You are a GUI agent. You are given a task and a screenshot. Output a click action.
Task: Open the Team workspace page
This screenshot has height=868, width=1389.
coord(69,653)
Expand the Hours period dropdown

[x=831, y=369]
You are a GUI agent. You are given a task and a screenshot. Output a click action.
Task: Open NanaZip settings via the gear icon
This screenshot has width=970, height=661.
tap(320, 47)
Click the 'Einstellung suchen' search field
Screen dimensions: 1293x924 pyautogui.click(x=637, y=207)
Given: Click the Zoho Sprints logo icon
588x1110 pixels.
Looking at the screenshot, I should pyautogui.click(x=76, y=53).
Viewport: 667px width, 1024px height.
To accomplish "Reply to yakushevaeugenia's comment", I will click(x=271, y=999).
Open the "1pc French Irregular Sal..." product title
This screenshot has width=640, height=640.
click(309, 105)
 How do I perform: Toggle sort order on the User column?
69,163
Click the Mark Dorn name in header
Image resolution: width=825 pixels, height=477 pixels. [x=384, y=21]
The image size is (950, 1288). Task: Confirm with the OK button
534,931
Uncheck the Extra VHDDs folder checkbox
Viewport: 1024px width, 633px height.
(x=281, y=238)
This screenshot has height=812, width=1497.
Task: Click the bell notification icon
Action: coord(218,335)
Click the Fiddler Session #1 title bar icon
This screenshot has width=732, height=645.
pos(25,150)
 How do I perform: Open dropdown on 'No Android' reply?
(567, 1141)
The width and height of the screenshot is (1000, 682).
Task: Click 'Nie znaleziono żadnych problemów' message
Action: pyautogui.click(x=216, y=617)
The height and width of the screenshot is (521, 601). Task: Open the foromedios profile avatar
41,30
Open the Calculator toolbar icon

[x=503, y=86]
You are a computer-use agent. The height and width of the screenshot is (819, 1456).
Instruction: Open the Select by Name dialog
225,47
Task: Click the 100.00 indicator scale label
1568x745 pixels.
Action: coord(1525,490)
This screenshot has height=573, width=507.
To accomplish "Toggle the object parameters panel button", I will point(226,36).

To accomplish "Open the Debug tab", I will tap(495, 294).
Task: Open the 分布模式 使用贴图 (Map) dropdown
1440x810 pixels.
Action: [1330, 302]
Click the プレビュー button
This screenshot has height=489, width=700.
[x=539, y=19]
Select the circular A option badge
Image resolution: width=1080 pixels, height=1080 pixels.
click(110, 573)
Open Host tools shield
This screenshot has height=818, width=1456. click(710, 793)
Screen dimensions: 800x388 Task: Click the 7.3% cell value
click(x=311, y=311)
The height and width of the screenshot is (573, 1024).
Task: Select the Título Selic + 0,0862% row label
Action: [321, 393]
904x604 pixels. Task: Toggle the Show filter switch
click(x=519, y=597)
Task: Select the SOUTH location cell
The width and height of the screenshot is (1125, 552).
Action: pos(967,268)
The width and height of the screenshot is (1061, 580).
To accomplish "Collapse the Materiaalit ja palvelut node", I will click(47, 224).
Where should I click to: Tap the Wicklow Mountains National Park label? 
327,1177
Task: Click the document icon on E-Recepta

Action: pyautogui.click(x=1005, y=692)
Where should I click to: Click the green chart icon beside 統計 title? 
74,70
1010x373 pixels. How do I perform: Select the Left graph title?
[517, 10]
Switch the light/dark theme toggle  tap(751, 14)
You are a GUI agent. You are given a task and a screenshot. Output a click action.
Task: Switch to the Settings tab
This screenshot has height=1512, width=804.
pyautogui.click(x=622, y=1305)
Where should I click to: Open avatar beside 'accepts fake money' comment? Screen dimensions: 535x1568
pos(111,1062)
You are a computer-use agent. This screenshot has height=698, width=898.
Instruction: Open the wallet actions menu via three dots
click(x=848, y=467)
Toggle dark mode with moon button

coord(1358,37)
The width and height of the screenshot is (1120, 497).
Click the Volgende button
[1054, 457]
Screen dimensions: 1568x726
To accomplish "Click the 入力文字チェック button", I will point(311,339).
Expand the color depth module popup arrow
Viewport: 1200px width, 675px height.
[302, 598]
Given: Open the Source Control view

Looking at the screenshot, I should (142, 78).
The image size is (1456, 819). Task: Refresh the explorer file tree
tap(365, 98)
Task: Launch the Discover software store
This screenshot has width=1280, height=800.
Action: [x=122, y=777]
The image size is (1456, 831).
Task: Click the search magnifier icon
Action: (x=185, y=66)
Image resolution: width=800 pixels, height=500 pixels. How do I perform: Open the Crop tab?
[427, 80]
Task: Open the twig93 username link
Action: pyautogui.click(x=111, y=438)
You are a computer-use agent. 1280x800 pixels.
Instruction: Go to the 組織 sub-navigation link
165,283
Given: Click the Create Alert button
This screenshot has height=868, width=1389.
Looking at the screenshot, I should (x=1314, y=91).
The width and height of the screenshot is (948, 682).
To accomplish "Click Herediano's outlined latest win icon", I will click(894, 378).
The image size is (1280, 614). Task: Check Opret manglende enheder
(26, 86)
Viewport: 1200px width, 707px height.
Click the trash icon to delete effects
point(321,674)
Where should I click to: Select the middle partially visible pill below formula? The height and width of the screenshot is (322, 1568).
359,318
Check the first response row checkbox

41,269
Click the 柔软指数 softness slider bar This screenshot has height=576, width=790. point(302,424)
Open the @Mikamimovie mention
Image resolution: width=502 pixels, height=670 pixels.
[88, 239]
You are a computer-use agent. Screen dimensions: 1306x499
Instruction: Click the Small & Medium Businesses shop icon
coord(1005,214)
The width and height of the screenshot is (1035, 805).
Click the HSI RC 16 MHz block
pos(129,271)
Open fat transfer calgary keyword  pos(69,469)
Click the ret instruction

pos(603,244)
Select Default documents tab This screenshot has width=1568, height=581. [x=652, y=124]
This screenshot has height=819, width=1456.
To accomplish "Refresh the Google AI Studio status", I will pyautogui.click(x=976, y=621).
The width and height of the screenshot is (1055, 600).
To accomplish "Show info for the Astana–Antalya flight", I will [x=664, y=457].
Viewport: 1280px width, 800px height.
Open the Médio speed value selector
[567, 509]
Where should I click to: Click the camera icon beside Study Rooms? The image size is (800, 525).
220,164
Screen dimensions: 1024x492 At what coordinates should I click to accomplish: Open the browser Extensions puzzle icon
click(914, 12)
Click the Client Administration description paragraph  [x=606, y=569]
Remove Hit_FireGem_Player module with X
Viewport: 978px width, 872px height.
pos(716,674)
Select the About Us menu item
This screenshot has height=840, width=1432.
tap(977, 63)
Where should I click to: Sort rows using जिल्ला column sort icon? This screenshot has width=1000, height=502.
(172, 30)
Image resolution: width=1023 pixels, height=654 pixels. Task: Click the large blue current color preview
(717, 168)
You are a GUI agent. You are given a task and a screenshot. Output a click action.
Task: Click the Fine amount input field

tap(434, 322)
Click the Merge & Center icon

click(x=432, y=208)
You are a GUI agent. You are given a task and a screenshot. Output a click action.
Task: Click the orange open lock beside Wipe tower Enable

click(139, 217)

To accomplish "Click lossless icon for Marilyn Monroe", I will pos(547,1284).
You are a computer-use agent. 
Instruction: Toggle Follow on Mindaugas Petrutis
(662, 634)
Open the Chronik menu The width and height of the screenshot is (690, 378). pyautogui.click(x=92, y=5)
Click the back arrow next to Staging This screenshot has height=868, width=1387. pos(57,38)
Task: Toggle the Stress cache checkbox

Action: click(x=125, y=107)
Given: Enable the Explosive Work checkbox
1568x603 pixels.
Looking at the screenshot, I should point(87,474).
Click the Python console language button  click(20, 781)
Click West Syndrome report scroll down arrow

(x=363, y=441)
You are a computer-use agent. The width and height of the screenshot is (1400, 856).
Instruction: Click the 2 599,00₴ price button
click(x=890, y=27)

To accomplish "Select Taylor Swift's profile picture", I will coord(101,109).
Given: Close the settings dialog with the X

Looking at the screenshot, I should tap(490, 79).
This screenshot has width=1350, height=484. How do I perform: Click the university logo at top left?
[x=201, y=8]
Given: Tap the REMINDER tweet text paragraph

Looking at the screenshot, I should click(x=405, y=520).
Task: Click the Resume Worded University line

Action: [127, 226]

> Goal:
Return the records exactly as they appear, starting with the line that contains "The image size is (1280, 614)." and going on through the line that contains "Select Default documents", both included.

> Finished answer:
The image size is (1280, 614). Task: Check Opret manglende enheder
(26, 86)
Viewport: 1200px width, 707px height.
Click the trash icon to delete effects
point(321,674)
Where should I click to: Select the middle partially visible pill below formula? The height and width of the screenshot is (322, 1568).
359,318
Check the first response row checkbox

41,269
Click the 柔软指数 softness slider bar This screenshot has height=576, width=790. point(302,424)
Open the @Mikamimovie mention
Image resolution: width=502 pixels, height=670 pixels.
[88, 239]
You are a computer-use agent. Screen dimensions: 1306x499
Instruction: Click the Small & Medium Businesses shop icon
coord(1005,214)
The width and height of the screenshot is (1035, 805).
Click the HSI RC 16 MHz block
pos(129,271)
Open fat transfer calgary keyword  pos(69,469)
Click the ret instruction

pos(603,244)
Select Default documents tab This screenshot has width=1568, height=581. [x=652, y=124]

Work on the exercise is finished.